Il y a deux pratiques différentes de cette critique de l’hallucination. Ou bien on joue « le gardien de la réalité » ((Lacan J., « De la psychanalyse dans ses rapports avec la réalité », Autres écrits, Paris, Seuil, 2001, p. 359.)), comme s’exprimera Lacan plus tard, le psychanalyste faisant comme s’il assumait le processus secondaire, le jugement, etc., ou bien il enseigne comment manœuvrer l’hallucination, c’est-à-dire qu’il communique un procédé. Dans ces cas-là, on pourrait développer « interpréter l’enfant » en tant que « communiquer un procédé », spécialement pour le sujet halluciné. 

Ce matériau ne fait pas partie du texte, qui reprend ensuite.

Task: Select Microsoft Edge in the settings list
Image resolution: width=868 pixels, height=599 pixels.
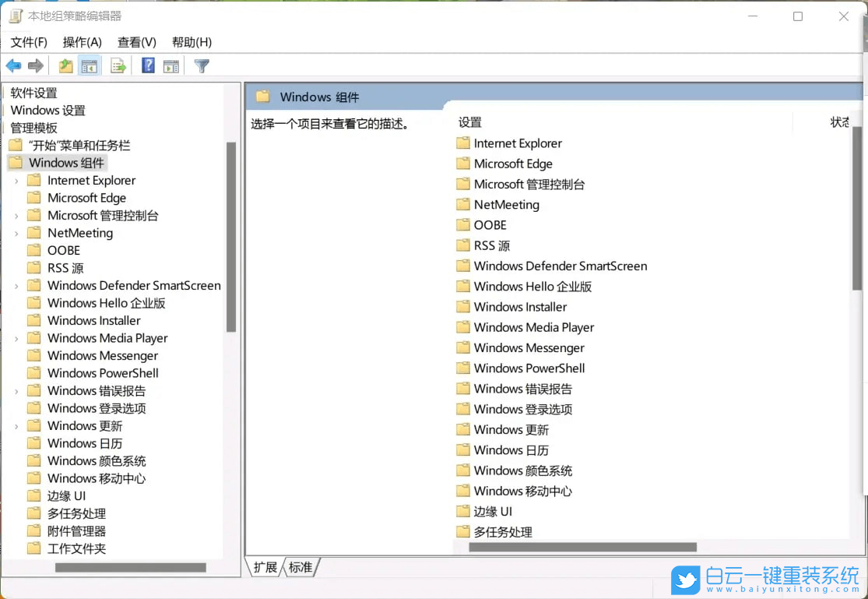Action: (512, 164)
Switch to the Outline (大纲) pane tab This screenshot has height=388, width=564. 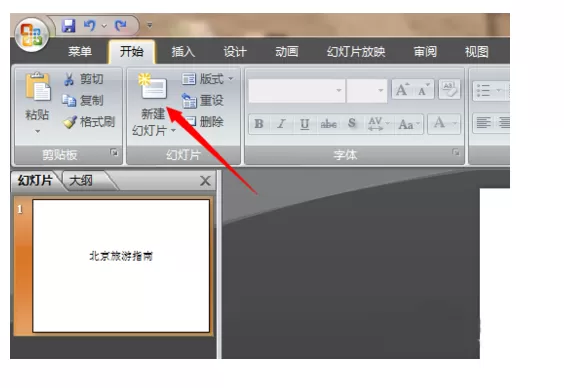click(81, 181)
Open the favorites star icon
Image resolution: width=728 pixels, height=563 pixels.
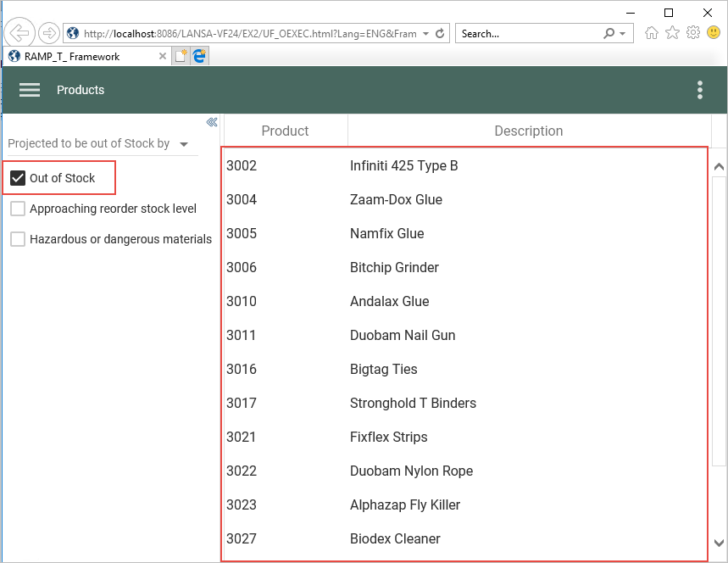click(x=672, y=33)
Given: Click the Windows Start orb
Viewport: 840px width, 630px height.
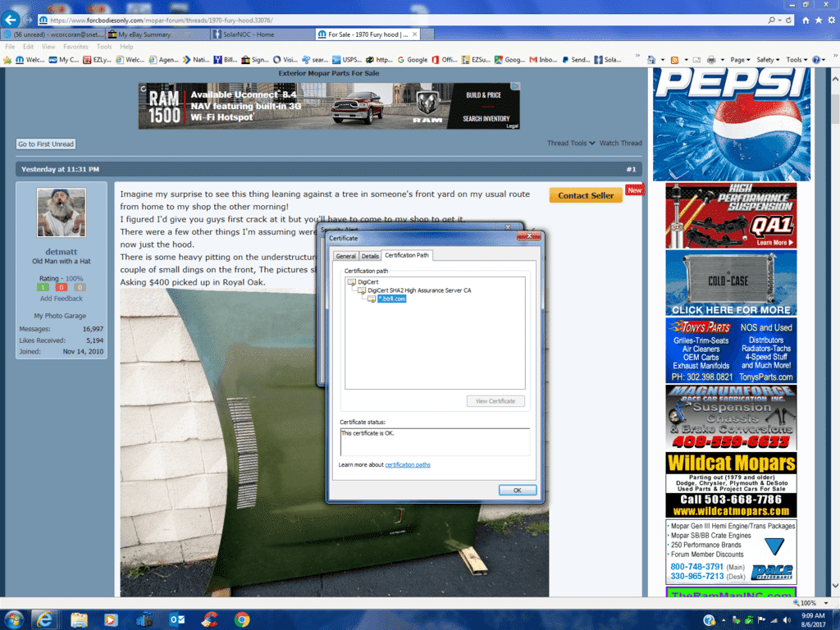Looking at the screenshot, I should coord(14,619).
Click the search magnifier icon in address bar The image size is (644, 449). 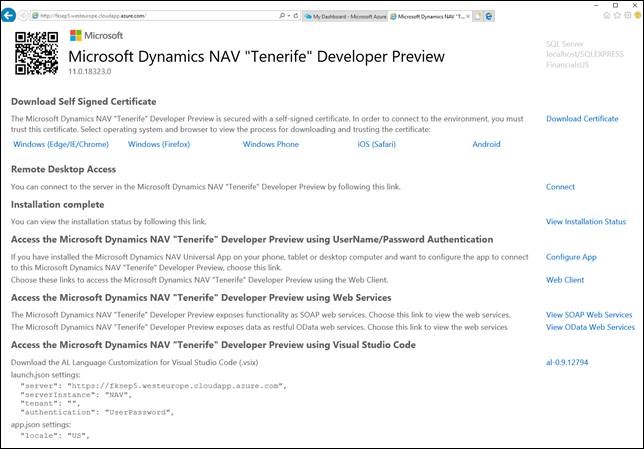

Il y a évidemment un moment très important, que Lacan isole dans ce Séminaire, qui est le moment du refoulement, quand il oppose, dans ce qu’il appelle les situations de départ, le moment où le sujet pense que l’Autre sait toutes ses pensées, en tant que ses pensés sont au lieu de l’Autre, et le moment où il découvre que l’Autre ne sait pas, et c’est par là que le contenu du refoulement entre dans l’inconscient. En tout cas, c’est une voie, une trace : ce fait que l’Autre ne veut pas reconnaître quelque chose est ce par quoi même l’inconscient s’ouvre, et s’ouvre à recueillir le non-reconnu.